Microsoft's Office 365 Lockbox Gives Users More Control Over Their Data
Looking to capitalize on security concerns about third-party access to data stored in the cloud, Microsoft has announced a new service called Customer Lockbox that will be made available for the Office 365 platform. The new functionality will give clients explicit control over when a Microsoft engineer can access client data stored on the cloud, while automating the majority of interactions with customer data to limit access by Microsoft employees.
“In our efforts to maximize data security and privacy for Office 365 customers, we have engineered the service to require nearly zero interaction with customer content by Microsoft employees,” the company said in a blog post announcing the new capability. “Nearly all service operations performed by Microsoft are fully automated and the human involvement is highly controlled and abstracted away from customer content.”
Multiple Levels of Approval
As a result of these changes, Microsoft engineers will only have reason to access client data in certain instances, such as to troubleshoot specific issues within Office 365, according to the company. Instead of having standing access to data, Microsoft engineers will be required to obtain access through Lockbox, which will enforce all access control.

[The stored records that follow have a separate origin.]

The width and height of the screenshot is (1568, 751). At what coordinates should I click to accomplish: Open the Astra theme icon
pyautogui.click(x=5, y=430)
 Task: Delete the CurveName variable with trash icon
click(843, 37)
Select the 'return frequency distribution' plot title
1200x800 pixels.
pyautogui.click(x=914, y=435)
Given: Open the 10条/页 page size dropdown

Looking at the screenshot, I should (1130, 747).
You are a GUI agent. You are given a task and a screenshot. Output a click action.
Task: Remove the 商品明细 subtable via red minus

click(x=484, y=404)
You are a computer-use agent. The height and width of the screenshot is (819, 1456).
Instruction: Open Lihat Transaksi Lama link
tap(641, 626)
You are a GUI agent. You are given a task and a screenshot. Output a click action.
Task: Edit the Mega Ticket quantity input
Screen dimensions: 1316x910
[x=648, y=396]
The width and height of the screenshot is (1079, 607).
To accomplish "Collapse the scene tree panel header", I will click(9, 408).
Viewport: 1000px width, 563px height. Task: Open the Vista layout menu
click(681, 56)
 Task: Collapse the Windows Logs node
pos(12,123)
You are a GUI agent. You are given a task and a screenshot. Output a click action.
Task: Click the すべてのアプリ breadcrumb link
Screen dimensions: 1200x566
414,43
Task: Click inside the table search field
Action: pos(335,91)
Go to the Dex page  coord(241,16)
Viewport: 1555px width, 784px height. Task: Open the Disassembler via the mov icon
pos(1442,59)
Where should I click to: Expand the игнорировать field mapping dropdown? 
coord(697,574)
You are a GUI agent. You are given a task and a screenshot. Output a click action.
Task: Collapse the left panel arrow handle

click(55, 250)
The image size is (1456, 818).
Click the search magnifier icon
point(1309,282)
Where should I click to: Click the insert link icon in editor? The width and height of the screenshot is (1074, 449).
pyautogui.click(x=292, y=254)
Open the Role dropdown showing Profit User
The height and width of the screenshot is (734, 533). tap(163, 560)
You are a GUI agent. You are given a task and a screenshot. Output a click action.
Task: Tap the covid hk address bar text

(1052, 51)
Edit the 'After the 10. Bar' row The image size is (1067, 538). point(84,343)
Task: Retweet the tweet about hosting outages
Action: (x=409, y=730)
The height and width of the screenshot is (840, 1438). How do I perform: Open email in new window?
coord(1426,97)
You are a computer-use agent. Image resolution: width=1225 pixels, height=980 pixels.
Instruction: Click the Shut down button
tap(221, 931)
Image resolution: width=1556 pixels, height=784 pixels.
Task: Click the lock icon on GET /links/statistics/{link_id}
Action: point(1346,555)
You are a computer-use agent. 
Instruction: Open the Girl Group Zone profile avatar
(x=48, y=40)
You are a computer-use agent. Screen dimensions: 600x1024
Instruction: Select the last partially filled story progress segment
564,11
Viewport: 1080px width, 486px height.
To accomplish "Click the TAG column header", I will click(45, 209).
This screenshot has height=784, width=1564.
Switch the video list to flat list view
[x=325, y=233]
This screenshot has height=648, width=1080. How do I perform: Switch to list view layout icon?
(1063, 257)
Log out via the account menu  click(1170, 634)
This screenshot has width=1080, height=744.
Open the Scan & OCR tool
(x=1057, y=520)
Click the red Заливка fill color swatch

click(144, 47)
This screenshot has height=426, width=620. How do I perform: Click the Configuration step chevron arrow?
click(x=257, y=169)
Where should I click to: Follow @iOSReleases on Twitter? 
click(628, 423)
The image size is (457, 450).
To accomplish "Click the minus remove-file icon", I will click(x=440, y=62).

The Lockbox process will require multiple levels of approval within Microsoft, and will result in limited authorization to access the data for certain periods of time. Explicit approval will have to be obtained from clients before engineers can access their data.
In addition, all access control activities in the service will be logged and audited. Clients will be able to review these records through the Office 365 Management Activity logs, which can be integrated into existing customer security monitoring and reporting systems that currently provide records of all interactions with their data.
Increased E-Mail Encryption, New API
Microsoft also said it would also be providing an Office 365 Management Activity API through which customers and partners will be able to use the logs as security and compliance signals within third-party products that provide monitoring, analysis and data visualization. A private preview of the program will begin this summer, the company said.
Redmond will also be adding e-mail encryption for Office 365, similar to the content encryption tools the company already provides to clients. That includes rights management, S/MIME (secure/multipurpose Internet mail extensions), and per-file encryption for documents on SharePoint Online and OneDrive for Business.
The company said that implementing advanced encryption for e-mail in Office 365 will increase the level of separation between server administration and the data stored in Office 365, creating an additional layer of security. This new layer of content level encryption will use keys that are protected using hardware security modules. This feature will go into effect by the end of 2015.
Lockbox will be available for Exchange Online by the end of 2015, and for SharePoint Online by the first quarter of 2016. Microsoft said that the service will be available on all Office 365 commercial plans, although users will be required to opt in to the service.